Sometimes I ponder this and other deep questions as I invariably
waste away lovely Sunday evenings watching TV, also invariably with
a stunning literary achievement tossed aside on the couch next to
me. (“Jesus,” I think to myself, “the least I
could do is listen to NPR and get some dishes done…”)
But I think the answer to this—and most other profound questions
about the nature of humanity—is maybe.
Let me explain: When it comes to Greek tragedy, that shit is just
asking to be bastardized, stuffed with commercials and aired between
reruns of “Joe Millionaire” and that one show where
the guy tried to eat more hot dogs than a grizzly bear.
And had Aristotle thought up the Fox network, it would have been
done centuries ago. Where else do schadenfreude and catharsis lend
themselves so well than network TV?
But when the story involves real human suffering, such as the particularly
horrifying ordeal survived by Elizabeth Smart, well, the first phrase
that comes to mind is: “poor taste.” And a close second
is: “financial exploitation.”
But we’re all sick and tired of people endlessly moralizing
about TV. The fact is, I watched “The Elizabeth Smart Story,”

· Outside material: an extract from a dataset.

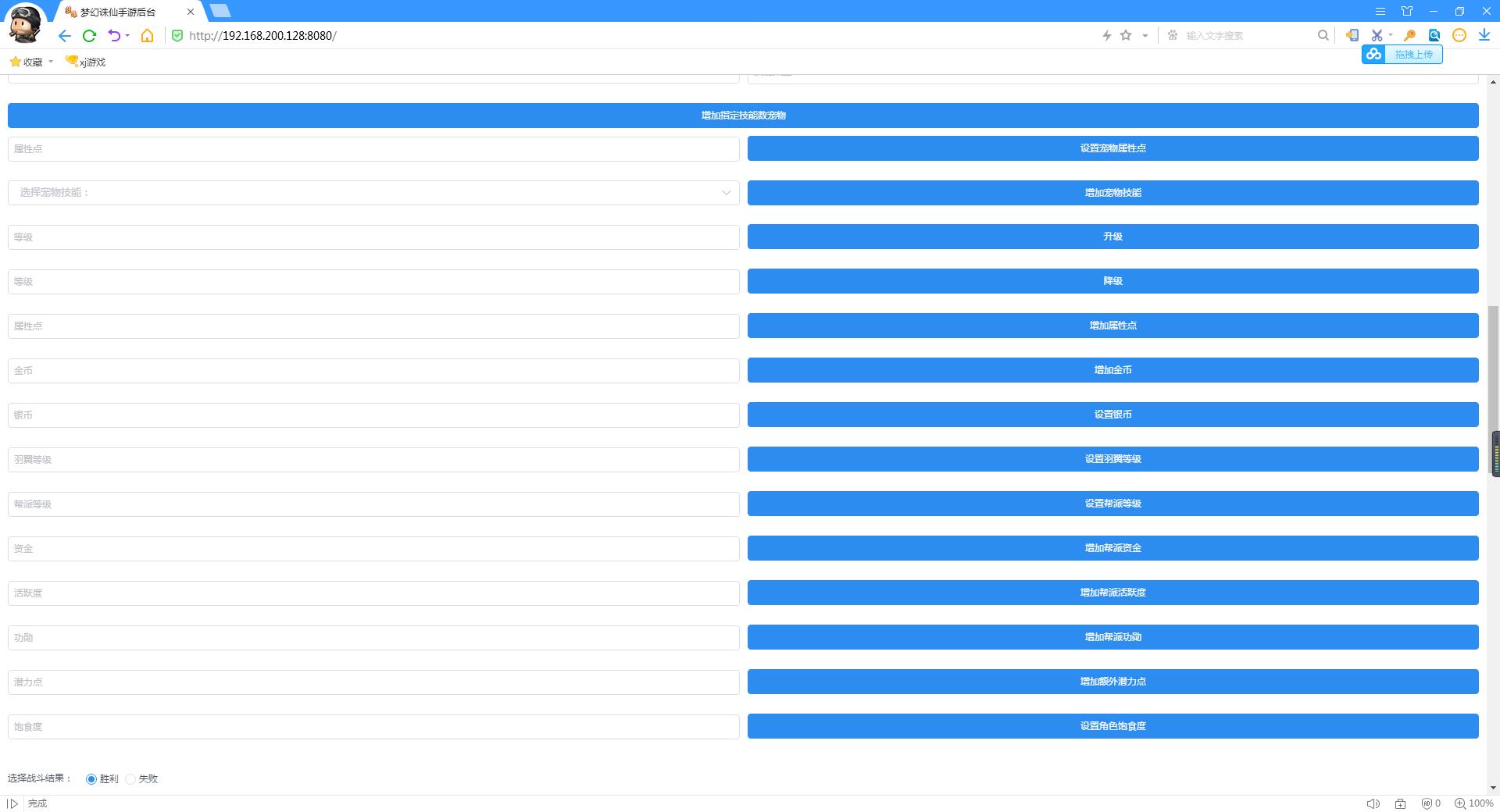Go to the browser home page icon
Screen dimensions: 1500x812
pos(147,36)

and chances are good that you did, too. Chances that anyone was
surprised by the handling of this drama are slim to nil.
CBS’s “The Elizabeth Smart Story” was exactly
what we all expected it would be. Robbed as it was of any possibility
for suspense, at times it bordered on boring. But the creepy experience
(possibly even thrill), of watching your hometown portrayed in a
made-for-TV movie more than compensated.
It’s truly weird to watch a movie portrayal of a city strewn
with posters, buttons and newspaper articles so closely approximating
those you encountered for months. You keep doing this mental double-take,
superimposing the real image of real reward posters over the images
on screen and wondering if maybe CBS cast an approximation of you
to walk around in the background of the Salt Lake City set.
This set is a lush jungle of towering greenery that is TV-land Salt
Lake City, as well as the black-and-white moral landscape of after-school
drama. “The Elizabeth Smart Story” portrays the angelic
Smart family’s heroic struggle against attacks on all fronts:
lying media, cynical policemen and ever-encroaching loss of hope.

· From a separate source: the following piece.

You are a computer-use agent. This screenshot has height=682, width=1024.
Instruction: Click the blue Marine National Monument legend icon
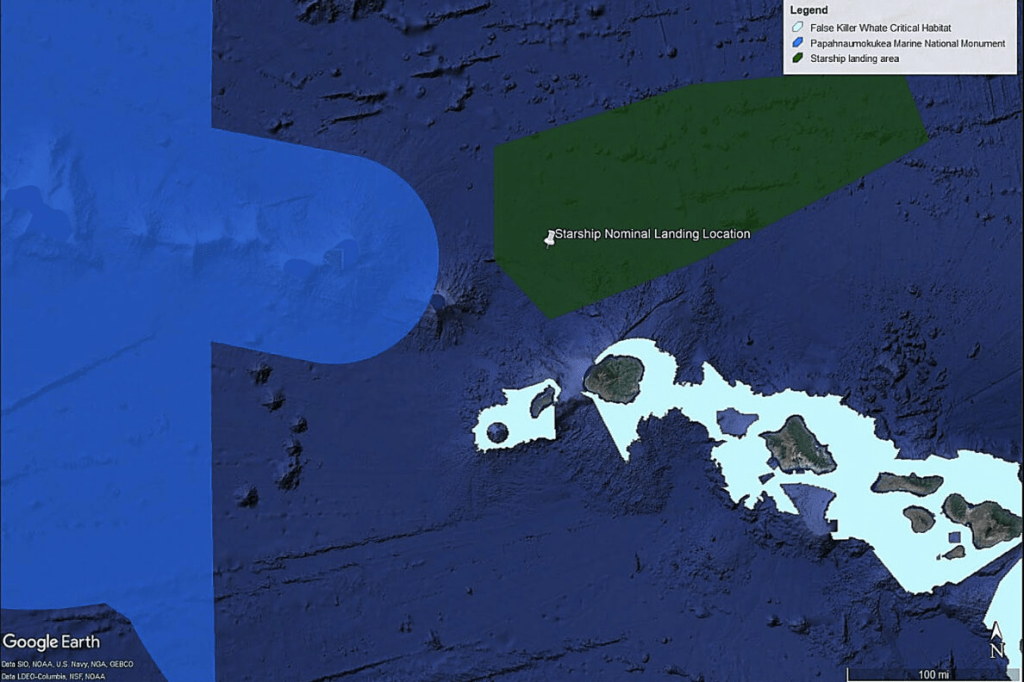point(796,44)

(I guess my distinction between this and Greek tragedy loses a little
credibility here.)
The highlights amid all the moral neatness were little shiny nuggets
of irony, such as the movie’s staging of TV programs, including
“America’s Most Wanted” and “Larry King
Live,” and a distinct jab at Fox News. Shockingly, CBS asserts
that some media corporations were seeking to use the Elizabeth Smart
case solely to boost their ratings!
As I watched, I began to cringe at the movie’s generous smattering
of buttons with TV-land Elizabeth Smart’s face on them, pleading
“Pray For Me” in realistically cheap Photoshop fonts.
According to the movie, Elizabeth very well may have spent the entire
nine-month ordeal listening to Brian David Mitchell strenuously
pray psychotic prayers at her. With one of the worst cases of messiah
complex ever known to America, constantly calling upon Jesus during
his abduction of her, I’d think more prayers would be the
last thing Elizabeth would want.
Perhaps the church bells sounding in the background of the scene
in which Elizabeth is finally found also heralded enough irony to
wince at.
Although “The Elizabeth Smart Story” constantly treats
its audience to very clear markers of good religion versus evil
religion, all that religion in a movie showcasing the most glaring
image of a crazed and dangerous fundamentalist since post-Sept.
11 Osama bin Laden footage is just too much.
All in all, “The Elizabeth Smart Story” was everything
made-for-TV movies promise to be—and may even be exactly what
people who sit around wasting Sunday evenings in their living rooms
deserve.
It contained the line, “Do what you feel in your heart!”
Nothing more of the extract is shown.